By using a moving average, we were able to “smooth” the graph. We could experimentally conclude that this smoothing would later simplify the detection of target molecules, in particular infections.

The moving average is the last correction of the data. This correction does not take place on the raw data, but on the derivate data. We must always use the derivative data to calculate the gradient of the curve to ensure maximum detection.

FIG. 9 shows the advantage of this correction. In the screenshots we see how the curve in the graph (A) is rather angular, while it is more smooth after correction with the moving average in graph (B). The smoothing of this graph was increased by applying the moving average to the derivative data. This very light maximum, which was present in graph (A) was practically removed in graph (B) due to the smoothing. This proves that peak detection on flowing data is even easier. Mathematically, a moving average happens by replacing a point by the average of the point and one or more of the next points.

Correction Parameters

In order to perform all corrections, a number of mathematical parameters can be used. This way the extent of the correction can be adjusted experimentally. The correction of the data is important to perform a correct peak detection. The amount of smoothing is a balance between a flowing curve and still maintaining sufficient resolution to in order not to loose small infections from the results.

Dx: this first parameter determines how we calculate the derivative values based on the adjustable parameter 9dx (the differentiation interval). The higher this dx value, the higher the reach of the subtraction and the smoother our curve will be. This value may also not be too high because this could lead to insufficient resolution to perform a correct analysis. A number of points are always lost when deriving the data. In an embodiment, the subtraction of data was designed in such a way that not all data points at the back are lost.
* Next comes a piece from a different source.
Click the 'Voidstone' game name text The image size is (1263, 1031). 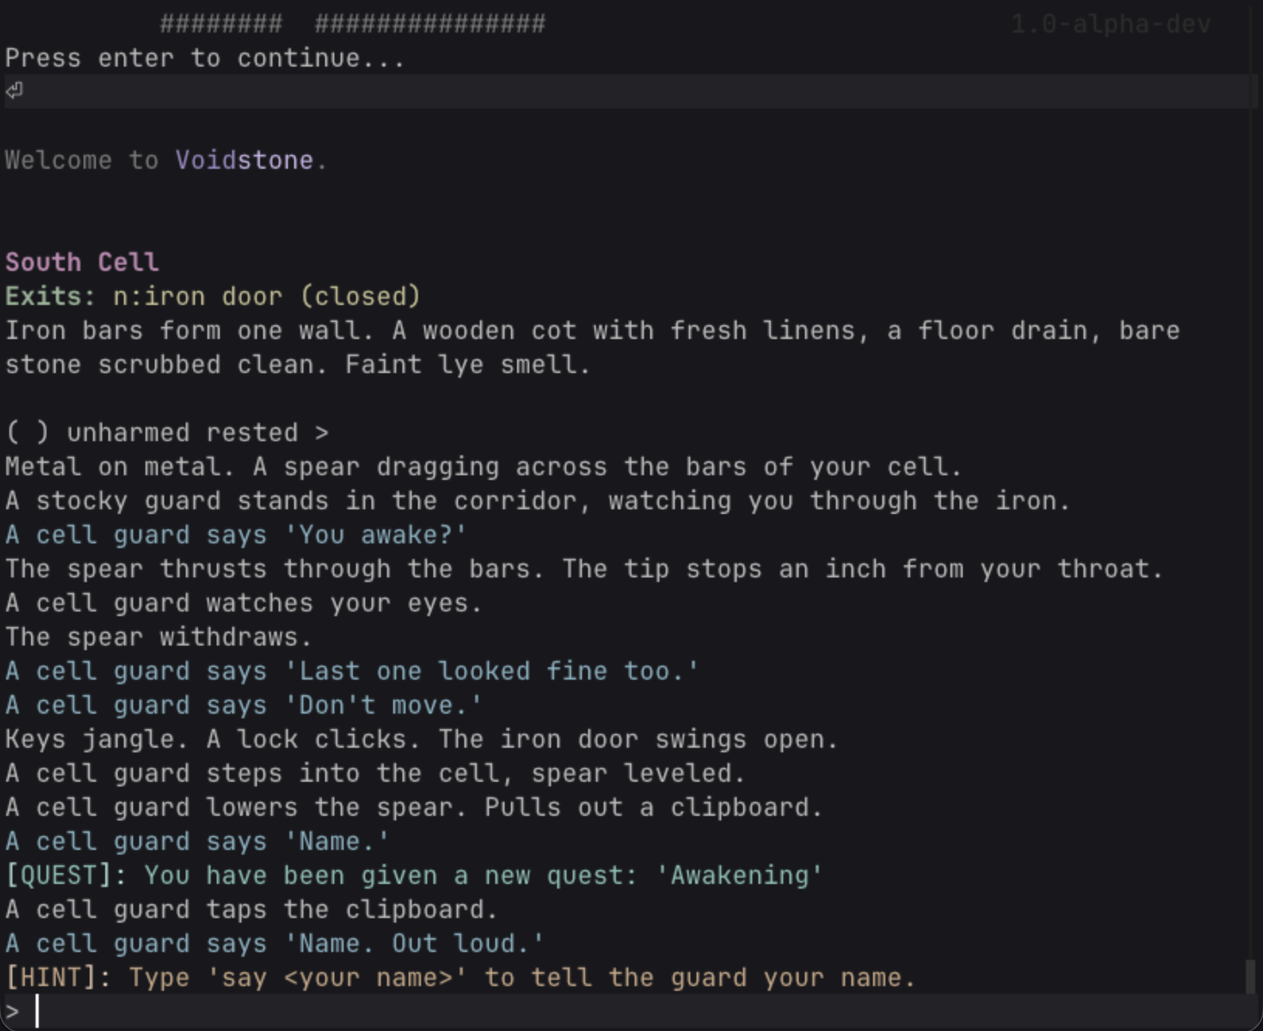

For example, assume that we know that the melting point temperature when calculating the first target molecule from the panel is at least 53° C., while the melting point temperature when calculating the last target molecule from the panel is a maximum of 80° C. and we can measure with the measuring equipment between 45° and 85°. From this data we can lose a few data points in the front (low temperature) and at the back (high temperature) without losing useful data pairs.

FIG. 10 shows how the data can be derived. Since we can view the gradient between dx points left and right from a measuring point we lose dx points at the front and in the back (see respectively (800, 810). This way we are able to properly derive without losing any data points close to the values with regard to the first or last target molecule.

Moving Average DX: Moving average can, as described before, be used to compensate the minor irregularities in the curve. This creates a smoother curve that simplifies peak detection. By this correction, the number of maxima reduces. We filter out the maxima, which do not correspond with a target molecule.

Here too, we work in such a manner that we lose a point in the front and at the back. The principle is identical to the manner in which we derive. Assume a dx of 1 is used for the moving average, the average will be calculated based on 1 point in front and one point behind the current point and the point itself. If a dx of 0 is chosen for the moving average, the part between the current and the next point will be taken into consideration. This way we only lose one point at the back.

In an embodiment, a limited subtraction is combined with a moving average. Both mathematical operations will smoothen the curve to some extent.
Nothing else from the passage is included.